* Task 1: Say whether each statement below agrees with the FilePath ticket. Give yes or no and quote the words from the ticket that decide it. (a) The writer located the filepath tests by grepping the twisted/test directory. (b) The writer found a branch attached to #2366. (c) FilePath.children returns FilePath instances with unicode-type paths.

* Document section:
+ + + + + + +

Opened 3 years ago

Last modified 3 years ago

#5203 enhancement new

FilePath.children() should return FilePath objects with unicodes in them instead of strs

Reported by: zooko Owned by:
Priority: normal Milestone:
Component: core Keywords:
Cc: zooko@… Branch:
Author: Launchpad Bug:

Description

This is an epic tale of a ticket. I'm sorry for that, but I didn't have time to make it shorter. During the middle chapter (where I'm arguing that Tahoe-LAFS ought to adopt filepath) you may think I've wandered off topic, but rest assured that we return to the topic of this ticket in the finale.

Summary: 1. Tahoe-LAFS would be improved by the use of filepath instead of its legacy path manipulation code. 2. FilePath.children is insufficient for Tahoe-LAFS's needs (because it doesn't decode bytes on Linux into unicodes), 3. Maye we could contribute code to help with that.

(Inspired by #2366.)

Twisted folks: for context, Zancas and I are experimenting with using filepath in Tahoe-LAFS, and David-Sarah questions whether filepath supports the handling of non-ASCII pathnames like Tahoe-LAFS already does. If filepath doesn't, switching to it might introduce a regression.

Zancas: A great way to tell whether it does would be to find a unit test that makes sure that it does. If you find one, and it currently passes, then great!--You know that it works. If you find one and it fails, then great!--You know that it doesn't. (This is why it can be useful to have a unit test that is known to go red and is marked as a "TODO" test.) If you've done a thorough scan and you're pretty sure that there is no test that would go red if this code had bugs with regard to unicode handling, then you know that this functionality isn't automatically tested, and we treat it as though it is likely to have bugs. Having searched myself in order to write this ticket (see below), I've learned that the answer is that filepath has, not bugs exactly, but limited functionality--FilePath.children returns a set of FilePath instances that have str-type paths instead of unicode-type paths.

All the filepath tests are here:

http://twistedmatrix.com/trac/browser/trunk/twisted/test/test_paths.py

(I found that by grepping the twisted/test directory for "filepath".)

A quick scan through there confirms that, as exarkun and glyph mentioned on #4736, there aren't any tests for handling of non-ASCII characters.

Now, jknight mentioned on #4736 that there was a branch attached to #2366 that had some relevant changes! I don't see any branches attached to #2366. I guess I don't know how to find them.

The Tahoe-LAFS project has done extensive work, especially thanks to David-Sarah, and benefiting from some good advice I got a couple of years ago from Glyph and JP, to make sure that non-ASCII characters are supported in every way that makes sense for Tahoe-LAFS. We did this in a test-driven manner and have thorough unit tests. Perhaps they would be useful to filepath maintainers, and certainly they can be used to evaluate whether a Tahoe-LAFS-with-filepath had any regressions compared to a Tahoe-LAFS-with-os.path/__builtin__.open/shutil/etc.

+ + + + + + +

* Records for processing:

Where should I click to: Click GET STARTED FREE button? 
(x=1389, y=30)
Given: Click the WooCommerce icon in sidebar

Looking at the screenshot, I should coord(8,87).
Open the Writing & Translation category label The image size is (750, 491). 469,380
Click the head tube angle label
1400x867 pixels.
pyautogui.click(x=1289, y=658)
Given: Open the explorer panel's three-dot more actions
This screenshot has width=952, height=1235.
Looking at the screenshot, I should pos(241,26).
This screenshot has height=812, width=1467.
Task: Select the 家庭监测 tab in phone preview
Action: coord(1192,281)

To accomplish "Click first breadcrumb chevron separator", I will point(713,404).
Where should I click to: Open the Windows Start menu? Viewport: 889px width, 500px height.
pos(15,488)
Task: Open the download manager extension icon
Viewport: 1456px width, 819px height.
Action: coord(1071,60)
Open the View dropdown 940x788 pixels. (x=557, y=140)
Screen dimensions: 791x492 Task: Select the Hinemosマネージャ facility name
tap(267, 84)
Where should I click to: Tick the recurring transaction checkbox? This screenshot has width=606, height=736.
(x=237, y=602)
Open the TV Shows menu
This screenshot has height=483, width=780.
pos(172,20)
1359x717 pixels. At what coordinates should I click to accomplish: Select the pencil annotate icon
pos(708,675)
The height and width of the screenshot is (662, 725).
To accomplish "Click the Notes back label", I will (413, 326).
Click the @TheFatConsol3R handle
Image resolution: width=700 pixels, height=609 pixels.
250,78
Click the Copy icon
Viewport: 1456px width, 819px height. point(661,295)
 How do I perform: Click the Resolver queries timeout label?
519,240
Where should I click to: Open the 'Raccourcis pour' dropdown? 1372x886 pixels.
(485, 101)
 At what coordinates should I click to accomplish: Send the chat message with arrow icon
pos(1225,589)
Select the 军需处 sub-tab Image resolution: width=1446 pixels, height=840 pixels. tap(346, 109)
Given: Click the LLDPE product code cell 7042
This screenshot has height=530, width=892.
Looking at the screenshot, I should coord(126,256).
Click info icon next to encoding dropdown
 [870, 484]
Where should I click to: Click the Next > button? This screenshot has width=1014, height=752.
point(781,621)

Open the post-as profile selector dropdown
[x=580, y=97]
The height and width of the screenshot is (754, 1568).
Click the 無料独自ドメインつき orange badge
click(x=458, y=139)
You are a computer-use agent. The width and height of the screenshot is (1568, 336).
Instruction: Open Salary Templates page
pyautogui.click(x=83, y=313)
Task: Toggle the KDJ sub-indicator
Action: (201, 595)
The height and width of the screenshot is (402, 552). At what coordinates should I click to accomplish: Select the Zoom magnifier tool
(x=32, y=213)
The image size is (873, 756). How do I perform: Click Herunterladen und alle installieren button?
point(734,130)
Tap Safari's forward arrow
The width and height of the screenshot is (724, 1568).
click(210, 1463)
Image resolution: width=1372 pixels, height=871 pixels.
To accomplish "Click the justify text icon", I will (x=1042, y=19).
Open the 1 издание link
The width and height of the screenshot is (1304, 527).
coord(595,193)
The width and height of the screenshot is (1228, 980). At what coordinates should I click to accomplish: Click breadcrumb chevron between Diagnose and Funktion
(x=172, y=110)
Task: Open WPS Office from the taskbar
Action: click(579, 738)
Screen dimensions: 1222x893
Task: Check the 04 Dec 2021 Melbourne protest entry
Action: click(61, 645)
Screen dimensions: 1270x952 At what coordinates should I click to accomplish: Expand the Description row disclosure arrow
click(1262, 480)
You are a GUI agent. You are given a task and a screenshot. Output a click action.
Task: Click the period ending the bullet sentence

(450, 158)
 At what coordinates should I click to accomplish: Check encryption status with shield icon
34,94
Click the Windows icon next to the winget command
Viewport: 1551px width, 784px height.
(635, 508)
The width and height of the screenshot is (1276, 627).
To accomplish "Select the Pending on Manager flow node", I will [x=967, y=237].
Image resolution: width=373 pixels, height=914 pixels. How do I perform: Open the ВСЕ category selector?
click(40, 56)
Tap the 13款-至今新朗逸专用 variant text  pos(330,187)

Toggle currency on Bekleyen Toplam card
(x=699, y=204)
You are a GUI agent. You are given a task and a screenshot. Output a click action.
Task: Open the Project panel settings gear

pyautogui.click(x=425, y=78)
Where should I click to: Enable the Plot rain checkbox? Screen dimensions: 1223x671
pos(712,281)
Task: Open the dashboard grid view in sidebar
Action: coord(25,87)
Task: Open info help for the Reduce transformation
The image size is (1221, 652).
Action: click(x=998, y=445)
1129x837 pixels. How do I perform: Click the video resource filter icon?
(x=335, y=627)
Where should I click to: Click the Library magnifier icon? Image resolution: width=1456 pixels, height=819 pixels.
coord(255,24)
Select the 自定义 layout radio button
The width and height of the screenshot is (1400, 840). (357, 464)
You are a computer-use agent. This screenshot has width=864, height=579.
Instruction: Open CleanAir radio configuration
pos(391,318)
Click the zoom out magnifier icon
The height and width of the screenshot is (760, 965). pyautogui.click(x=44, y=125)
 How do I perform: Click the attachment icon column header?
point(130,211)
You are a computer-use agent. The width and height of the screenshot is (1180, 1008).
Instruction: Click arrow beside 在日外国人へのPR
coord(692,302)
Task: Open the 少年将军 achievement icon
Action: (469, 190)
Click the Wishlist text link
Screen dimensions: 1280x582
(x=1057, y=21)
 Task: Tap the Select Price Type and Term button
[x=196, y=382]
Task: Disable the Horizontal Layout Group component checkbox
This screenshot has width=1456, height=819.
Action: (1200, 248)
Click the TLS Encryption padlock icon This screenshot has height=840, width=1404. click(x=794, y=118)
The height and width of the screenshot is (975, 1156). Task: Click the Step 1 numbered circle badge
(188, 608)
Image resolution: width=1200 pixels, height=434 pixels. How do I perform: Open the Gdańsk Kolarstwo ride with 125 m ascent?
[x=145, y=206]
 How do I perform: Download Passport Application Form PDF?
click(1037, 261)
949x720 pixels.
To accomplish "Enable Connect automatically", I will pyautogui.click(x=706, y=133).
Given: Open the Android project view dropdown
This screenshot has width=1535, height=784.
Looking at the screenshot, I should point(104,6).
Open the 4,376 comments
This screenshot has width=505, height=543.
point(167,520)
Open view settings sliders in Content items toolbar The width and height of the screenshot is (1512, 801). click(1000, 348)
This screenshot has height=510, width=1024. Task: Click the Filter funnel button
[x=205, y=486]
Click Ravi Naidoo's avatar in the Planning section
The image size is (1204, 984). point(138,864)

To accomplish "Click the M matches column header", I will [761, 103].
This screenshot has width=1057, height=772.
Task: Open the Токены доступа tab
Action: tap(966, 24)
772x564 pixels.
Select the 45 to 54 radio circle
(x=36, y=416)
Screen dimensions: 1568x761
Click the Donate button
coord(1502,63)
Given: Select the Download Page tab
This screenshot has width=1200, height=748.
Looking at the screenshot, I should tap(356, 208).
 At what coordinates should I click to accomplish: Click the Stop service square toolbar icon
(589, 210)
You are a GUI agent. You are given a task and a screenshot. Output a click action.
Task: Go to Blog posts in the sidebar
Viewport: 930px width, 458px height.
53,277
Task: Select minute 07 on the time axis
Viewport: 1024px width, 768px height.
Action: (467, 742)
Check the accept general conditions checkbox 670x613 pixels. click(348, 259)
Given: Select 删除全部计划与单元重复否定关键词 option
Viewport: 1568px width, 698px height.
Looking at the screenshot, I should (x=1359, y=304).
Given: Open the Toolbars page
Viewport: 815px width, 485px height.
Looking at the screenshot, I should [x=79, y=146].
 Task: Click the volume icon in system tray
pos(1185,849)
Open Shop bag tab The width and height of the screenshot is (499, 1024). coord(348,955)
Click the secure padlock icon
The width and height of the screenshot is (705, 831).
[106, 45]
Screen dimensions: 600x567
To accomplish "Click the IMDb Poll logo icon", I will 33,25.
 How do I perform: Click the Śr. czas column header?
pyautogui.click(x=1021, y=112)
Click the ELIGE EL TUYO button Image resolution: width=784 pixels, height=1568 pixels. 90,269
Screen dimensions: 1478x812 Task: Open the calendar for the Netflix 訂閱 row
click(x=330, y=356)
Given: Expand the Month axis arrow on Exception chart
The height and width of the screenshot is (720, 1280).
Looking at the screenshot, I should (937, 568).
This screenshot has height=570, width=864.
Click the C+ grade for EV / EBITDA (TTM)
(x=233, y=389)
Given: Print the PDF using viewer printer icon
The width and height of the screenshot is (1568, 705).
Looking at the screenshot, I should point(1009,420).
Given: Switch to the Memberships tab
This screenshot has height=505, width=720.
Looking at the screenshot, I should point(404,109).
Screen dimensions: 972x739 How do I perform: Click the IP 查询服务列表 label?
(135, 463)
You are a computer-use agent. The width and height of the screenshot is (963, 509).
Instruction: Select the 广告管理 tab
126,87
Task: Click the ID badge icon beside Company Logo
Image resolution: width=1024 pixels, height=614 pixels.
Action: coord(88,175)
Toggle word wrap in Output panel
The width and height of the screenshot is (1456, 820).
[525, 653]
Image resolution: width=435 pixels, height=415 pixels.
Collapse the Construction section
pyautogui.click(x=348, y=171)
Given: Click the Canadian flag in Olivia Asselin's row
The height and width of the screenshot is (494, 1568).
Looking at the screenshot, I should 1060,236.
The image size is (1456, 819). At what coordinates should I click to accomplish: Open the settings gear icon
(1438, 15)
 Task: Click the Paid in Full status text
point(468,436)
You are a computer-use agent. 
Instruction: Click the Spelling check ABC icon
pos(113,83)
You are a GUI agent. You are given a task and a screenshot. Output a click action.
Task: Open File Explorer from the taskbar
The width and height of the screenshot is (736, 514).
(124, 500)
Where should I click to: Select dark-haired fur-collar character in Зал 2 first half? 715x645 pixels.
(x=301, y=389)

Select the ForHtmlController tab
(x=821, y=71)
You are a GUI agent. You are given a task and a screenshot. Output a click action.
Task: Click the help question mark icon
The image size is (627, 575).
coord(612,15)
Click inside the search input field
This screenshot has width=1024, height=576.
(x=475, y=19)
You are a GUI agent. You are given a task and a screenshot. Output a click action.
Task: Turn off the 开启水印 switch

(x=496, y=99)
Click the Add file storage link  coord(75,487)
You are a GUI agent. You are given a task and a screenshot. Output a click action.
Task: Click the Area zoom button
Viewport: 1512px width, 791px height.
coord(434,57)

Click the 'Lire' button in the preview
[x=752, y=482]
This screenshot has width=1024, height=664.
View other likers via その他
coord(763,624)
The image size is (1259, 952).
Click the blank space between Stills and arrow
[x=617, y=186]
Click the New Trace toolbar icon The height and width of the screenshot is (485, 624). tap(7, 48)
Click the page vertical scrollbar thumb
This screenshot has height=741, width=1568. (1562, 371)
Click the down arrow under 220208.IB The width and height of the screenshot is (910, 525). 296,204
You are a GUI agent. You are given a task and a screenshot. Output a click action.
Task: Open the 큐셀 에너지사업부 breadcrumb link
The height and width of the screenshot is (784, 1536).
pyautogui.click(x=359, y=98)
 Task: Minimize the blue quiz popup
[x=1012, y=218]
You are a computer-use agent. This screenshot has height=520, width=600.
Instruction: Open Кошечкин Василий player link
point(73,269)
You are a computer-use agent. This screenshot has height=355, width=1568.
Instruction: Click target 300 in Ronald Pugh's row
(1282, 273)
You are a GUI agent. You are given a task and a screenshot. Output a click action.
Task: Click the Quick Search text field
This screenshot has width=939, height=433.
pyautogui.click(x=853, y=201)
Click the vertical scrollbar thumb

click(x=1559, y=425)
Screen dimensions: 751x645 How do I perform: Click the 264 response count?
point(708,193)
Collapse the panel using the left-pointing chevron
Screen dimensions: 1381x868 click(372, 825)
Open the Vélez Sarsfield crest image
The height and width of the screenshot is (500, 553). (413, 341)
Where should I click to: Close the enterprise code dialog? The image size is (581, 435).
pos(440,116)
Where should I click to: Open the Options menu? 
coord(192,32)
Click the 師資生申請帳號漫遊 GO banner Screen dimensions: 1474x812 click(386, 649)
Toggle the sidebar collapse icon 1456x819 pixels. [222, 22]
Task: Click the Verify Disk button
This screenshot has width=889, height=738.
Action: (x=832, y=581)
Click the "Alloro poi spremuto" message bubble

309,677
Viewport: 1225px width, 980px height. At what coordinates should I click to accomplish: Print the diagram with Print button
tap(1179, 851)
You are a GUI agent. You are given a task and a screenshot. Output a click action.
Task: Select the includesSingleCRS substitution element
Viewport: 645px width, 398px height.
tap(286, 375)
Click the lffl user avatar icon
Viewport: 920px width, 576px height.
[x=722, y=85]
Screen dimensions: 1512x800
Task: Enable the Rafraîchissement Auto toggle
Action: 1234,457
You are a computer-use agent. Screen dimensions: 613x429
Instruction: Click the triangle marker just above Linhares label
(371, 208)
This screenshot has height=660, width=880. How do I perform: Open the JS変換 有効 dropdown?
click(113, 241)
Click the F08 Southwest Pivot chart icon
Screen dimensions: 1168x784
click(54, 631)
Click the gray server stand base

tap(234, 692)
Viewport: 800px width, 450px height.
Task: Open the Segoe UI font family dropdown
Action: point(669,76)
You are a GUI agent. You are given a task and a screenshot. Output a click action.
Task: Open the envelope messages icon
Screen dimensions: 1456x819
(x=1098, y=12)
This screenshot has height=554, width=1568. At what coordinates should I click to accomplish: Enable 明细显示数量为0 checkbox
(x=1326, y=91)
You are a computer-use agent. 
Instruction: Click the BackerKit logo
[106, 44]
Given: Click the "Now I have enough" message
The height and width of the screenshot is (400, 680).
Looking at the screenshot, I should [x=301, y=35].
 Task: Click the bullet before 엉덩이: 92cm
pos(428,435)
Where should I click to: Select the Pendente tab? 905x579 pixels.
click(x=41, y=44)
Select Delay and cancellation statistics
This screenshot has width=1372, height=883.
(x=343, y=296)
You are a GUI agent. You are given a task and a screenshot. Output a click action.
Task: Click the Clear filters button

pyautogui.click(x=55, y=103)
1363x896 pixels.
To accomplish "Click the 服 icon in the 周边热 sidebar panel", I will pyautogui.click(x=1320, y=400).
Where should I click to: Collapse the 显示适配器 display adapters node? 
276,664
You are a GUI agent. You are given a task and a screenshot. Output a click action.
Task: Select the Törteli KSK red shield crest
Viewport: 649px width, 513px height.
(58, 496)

+ + + + + + +

* Task 2: In the records, retype the lines from the one containing "Click info icon next to encoding dropdown" through the one containing "will (x=1042, y=19).", including both of those lines.

* Problem solution 1:
(a) Yes: "I found that by grepping the twisted/test directory for "filepath"."
(b) No: "I don't see any branches attached to #2366."
(c) No: "FilePath.children returns a set of FilePath instances that have str-type paths instead of unicode-type paths."

* Problem solution 2:
Click info icon next to encoding dropdown
 [870, 484]
Where should I click to: Click the Next > button? This screenshot has width=1014, height=752.
point(781,621)

Open the post-as profile selector dropdown
[x=580, y=97]
The height and width of the screenshot is (754, 1568).
Click the 無料独自ドメインつき orange badge
click(x=458, y=139)
You are a computer-use agent. The width and height of the screenshot is (1568, 336).
Instruction: Open Salary Templates page
pyautogui.click(x=83, y=313)
Task: Toggle the KDJ sub-indicator
Action: (201, 595)
The height and width of the screenshot is (402, 552). At what coordinates should I click to accomplish: Select the Zoom magnifier tool
(x=32, y=213)
The image size is (873, 756). How do I perform: Click Herunterladen und alle installieren button?
point(734,130)
Tap Safari's forward arrow
The width and height of the screenshot is (724, 1568).
click(210, 1463)
Image resolution: width=1372 pixels, height=871 pixels.
To accomplish "Click the justify text icon", I will (x=1042, y=19).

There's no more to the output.